■ Zeilen zur Übung
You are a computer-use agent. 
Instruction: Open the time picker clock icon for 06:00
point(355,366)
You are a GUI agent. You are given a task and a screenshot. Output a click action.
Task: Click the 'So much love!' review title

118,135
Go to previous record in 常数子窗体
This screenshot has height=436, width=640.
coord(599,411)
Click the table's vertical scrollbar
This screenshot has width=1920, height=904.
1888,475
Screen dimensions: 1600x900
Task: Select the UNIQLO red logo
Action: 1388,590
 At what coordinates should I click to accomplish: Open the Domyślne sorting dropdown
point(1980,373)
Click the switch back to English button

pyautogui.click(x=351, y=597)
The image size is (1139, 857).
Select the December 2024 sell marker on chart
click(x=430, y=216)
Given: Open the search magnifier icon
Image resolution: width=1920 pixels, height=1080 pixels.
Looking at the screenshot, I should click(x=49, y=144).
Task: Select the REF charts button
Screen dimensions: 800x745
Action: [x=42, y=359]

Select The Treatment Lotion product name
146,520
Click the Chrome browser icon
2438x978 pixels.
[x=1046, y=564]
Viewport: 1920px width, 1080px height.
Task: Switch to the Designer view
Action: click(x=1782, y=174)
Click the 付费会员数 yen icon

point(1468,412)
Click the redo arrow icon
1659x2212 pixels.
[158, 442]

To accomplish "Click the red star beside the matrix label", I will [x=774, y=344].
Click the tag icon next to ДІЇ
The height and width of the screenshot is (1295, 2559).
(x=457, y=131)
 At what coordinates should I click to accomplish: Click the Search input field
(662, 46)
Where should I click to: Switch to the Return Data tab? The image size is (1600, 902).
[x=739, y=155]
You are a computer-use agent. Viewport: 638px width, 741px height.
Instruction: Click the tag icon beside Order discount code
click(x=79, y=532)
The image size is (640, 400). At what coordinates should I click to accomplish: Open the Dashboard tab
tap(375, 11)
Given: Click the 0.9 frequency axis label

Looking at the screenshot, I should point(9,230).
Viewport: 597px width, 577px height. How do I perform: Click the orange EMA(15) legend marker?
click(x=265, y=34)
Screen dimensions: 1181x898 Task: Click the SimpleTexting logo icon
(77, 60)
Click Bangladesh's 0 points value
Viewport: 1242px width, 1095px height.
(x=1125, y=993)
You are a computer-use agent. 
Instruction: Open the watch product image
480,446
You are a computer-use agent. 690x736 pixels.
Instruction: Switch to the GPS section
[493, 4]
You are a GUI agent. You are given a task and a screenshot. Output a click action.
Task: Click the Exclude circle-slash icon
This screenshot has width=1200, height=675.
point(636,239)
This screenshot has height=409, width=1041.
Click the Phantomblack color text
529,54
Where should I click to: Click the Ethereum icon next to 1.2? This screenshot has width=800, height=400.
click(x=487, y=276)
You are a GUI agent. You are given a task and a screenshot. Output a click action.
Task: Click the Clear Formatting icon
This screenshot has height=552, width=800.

■ Zu erledigen
Zähle, wie viele Zeilen oben das Wort „next“ enthalten. Nenne nur die Zahl.

■ Antwort
2